• **Material for this task**:
----------------------------------------
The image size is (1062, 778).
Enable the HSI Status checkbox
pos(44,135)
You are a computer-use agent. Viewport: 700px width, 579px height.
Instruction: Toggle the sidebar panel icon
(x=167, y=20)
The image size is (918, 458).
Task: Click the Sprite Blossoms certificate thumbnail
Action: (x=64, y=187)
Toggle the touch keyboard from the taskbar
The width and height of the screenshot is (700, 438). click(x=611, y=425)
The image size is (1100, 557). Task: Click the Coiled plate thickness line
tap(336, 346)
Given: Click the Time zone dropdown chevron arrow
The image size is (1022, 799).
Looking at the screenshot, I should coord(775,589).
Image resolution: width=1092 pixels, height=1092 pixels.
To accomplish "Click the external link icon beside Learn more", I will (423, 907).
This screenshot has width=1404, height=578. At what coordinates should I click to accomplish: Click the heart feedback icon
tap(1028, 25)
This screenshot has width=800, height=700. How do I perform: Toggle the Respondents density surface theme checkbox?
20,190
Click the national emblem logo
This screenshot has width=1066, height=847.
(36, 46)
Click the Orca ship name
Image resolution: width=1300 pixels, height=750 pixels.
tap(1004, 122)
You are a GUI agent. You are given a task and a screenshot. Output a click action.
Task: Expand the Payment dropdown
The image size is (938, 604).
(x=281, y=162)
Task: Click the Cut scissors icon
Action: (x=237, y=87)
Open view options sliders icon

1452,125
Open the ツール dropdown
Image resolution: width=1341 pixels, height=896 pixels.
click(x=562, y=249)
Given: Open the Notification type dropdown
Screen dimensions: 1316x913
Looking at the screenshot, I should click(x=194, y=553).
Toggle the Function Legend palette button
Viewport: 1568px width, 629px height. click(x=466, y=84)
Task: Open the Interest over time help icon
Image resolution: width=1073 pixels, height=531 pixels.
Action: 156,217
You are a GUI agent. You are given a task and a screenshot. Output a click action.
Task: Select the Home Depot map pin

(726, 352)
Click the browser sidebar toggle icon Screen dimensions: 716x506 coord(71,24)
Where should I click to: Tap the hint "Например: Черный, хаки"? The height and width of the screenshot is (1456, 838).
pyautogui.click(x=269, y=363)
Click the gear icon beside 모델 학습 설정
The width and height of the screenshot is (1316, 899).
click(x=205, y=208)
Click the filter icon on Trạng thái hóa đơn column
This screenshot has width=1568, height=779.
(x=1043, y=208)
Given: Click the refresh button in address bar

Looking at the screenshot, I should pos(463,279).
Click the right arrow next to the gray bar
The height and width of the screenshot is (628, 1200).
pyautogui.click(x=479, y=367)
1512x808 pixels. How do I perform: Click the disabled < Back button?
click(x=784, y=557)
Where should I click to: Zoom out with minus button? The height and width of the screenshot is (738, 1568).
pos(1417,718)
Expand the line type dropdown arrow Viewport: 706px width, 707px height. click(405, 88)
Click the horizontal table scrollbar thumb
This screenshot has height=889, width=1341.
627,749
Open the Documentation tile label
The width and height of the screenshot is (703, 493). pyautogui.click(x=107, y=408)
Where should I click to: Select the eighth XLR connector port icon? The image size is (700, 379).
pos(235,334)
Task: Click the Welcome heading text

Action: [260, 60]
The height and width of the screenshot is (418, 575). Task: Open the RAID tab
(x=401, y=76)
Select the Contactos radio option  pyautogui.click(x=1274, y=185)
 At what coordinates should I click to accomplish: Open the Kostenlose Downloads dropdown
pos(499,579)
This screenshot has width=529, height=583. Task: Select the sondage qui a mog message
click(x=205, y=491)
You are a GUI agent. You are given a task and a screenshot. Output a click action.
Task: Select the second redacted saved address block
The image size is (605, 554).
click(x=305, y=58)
----------------------------------------
• **Written instruction**:
Can you repeat all of the data above, switching every "checkbox" to "check box" and leaving everything else unchanged?

• **Response to this task**:
The image size is (1062, 778).
Enable the HSI Status check box
pos(44,135)
You are a computer-use agent. Viewport: 700px width, 579px height.
Instruction: Toggle the sidebar panel icon
(x=167, y=20)
The image size is (918, 458).
Task: Click the Sprite Blossoms certificate thumbnail
Action: (x=64, y=187)
Toggle the touch keyboard from the taskbar
The width and height of the screenshot is (700, 438). click(x=611, y=425)
The image size is (1100, 557). Task: Click the Coiled plate thickness line
tap(336, 346)
Given: Click the Time zone dropdown chevron arrow
The image size is (1022, 799).
Looking at the screenshot, I should coord(775,589).
Image resolution: width=1092 pixels, height=1092 pixels.
To accomplish "Click the external link icon beside Learn more", I will (423, 907).
This screenshot has width=1404, height=578. At what coordinates should I click to accomplish: Click the heart feedback icon
tap(1028, 25)
This screenshot has width=800, height=700. How do I perform: Toggle the Respondents density surface theme check box?
20,190
Click the national emblem logo
This screenshot has width=1066, height=847.
(36, 46)
Click the Orca ship name
Image resolution: width=1300 pixels, height=750 pixels.
tap(1004, 122)
You are a GUI agent. You are given a task and a screenshot. Output a click action.
Task: Expand the Payment dropdown
The image size is (938, 604).
(x=281, y=162)
Task: Click the Cut scissors icon
Action: (x=237, y=87)
Open view options sliders icon

1452,125
Open the ツール dropdown
Image resolution: width=1341 pixels, height=896 pixels.
click(x=562, y=249)
Given: Open the Notification type dropdown
Screen dimensions: 1316x913
Looking at the screenshot, I should click(x=194, y=553).
Toggle the Function Legend palette button
Viewport: 1568px width, 629px height. click(x=466, y=84)
Task: Open the Interest over time help icon
Image resolution: width=1073 pixels, height=531 pixels.
Action: 156,217
You are a GUI agent. You are given a task and a screenshot. Output a click action.
Task: Select the Home Depot map pin

(726, 352)
Click the browser sidebar toggle icon Screen dimensions: 716x506 coord(71,24)
Where should I click to: Tap the hint "Например: Черный, хаки"? The height and width of the screenshot is (1456, 838).
pyautogui.click(x=269, y=363)
Click the gear icon beside 모델 학습 설정
The width and height of the screenshot is (1316, 899).
click(x=205, y=208)
Click the filter icon on Trạng thái hóa đơn column
This screenshot has width=1568, height=779.
(x=1043, y=208)
Given: Click the refresh button in address bar

Looking at the screenshot, I should pos(463,279).
Click the right arrow next to the gray bar
The height and width of the screenshot is (628, 1200).
pyautogui.click(x=479, y=367)
1512x808 pixels. How do I perform: Click the disabled < Back button?
click(x=784, y=557)
Where should I click to: Zoom out with minus button? The height and width of the screenshot is (738, 1568).
pos(1417,718)
Expand the line type dropdown arrow Viewport: 706px width, 707px height. click(405, 88)
Click the horizontal table scrollbar thumb
This screenshot has height=889, width=1341.
627,749
Open the Documentation tile label
The width and height of the screenshot is (703, 493). pyautogui.click(x=107, y=408)
Where should I click to: Select the eighth XLR connector port icon? The image size is (700, 379).
pos(235,334)
Task: Click the Welcome heading text

Action: [260, 60]
The height and width of the screenshot is (418, 575). Task: Open the RAID tab
(x=401, y=76)
Select the Contactos radio option  pyautogui.click(x=1274, y=185)
 At what coordinates should I click to accomplish: Open the Kostenlose Downloads dropdown
pos(499,579)
This screenshot has width=529, height=583. Task: Select the sondage qui a mog message
click(x=205, y=491)
You are a GUI agent. You are given a task and a screenshot. Output a click action.
Task: Select the second redacted saved address block
The image size is (605, 554).
click(x=305, y=58)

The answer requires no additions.